A metodologia para a elaboração deste artigo foi pesquisa bibliográfica com base nas literaturas de Keinert (2017) é psicóloga com especialização em Psicologia Clínica e Escolar e pós-graduação em Psicologia, abordou as características das crianças com TEA e intervenções.
Rodrigues e Spencer (2010) são respectivamente, pedagogo especialista em psicopedagogia, e a coautora é pedagoga com especialização em Educação Especial e psicopedagogia, Mestrado em Educação, Doutorado em Educação, Pós- Doutorado em Psicologia da Educação. Cunha (2017), é professor da educação básica e ensino superior, psicopedagogo, pesquisador na área educacional e Doutor em Educação. Estes autores enfatizaram sobre as características da criança com TEA e sobre as intervenções psicopedagógicas.

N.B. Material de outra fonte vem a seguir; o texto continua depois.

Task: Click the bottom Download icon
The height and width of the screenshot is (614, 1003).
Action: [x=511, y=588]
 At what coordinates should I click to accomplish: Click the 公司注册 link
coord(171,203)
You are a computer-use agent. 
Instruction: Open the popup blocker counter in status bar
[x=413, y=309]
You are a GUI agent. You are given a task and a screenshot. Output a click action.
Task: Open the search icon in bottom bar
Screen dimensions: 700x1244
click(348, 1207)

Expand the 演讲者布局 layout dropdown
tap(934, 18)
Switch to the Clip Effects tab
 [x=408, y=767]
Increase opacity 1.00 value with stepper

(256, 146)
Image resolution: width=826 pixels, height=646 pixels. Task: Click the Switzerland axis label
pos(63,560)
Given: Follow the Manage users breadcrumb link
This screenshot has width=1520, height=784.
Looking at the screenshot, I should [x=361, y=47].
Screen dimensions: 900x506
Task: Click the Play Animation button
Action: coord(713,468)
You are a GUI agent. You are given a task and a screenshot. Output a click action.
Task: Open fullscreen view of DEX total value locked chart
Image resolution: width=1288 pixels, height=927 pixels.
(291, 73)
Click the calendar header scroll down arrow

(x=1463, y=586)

E Teixeira (2016), que é palestrante, médico psiquiatra, com pós graduação em Intervenções Escolares no Autismo, em Dependência Química e em Saúde Mental e Mestre em Educação citou sobre as características da criança com TEA e as intervenções para o tratamento.
Este artigo está dividido em três seções, na primeira foram abordadas as principais características da criança com autismo; a segunda abordou o vínculo entre a criança com Transtorno do Espectro Autista e o psicopedagogo, e a terceira versou sobre as atuações psicopedagógicas com a criança com Transtorno do Espectro Autista e modelos de intervenção.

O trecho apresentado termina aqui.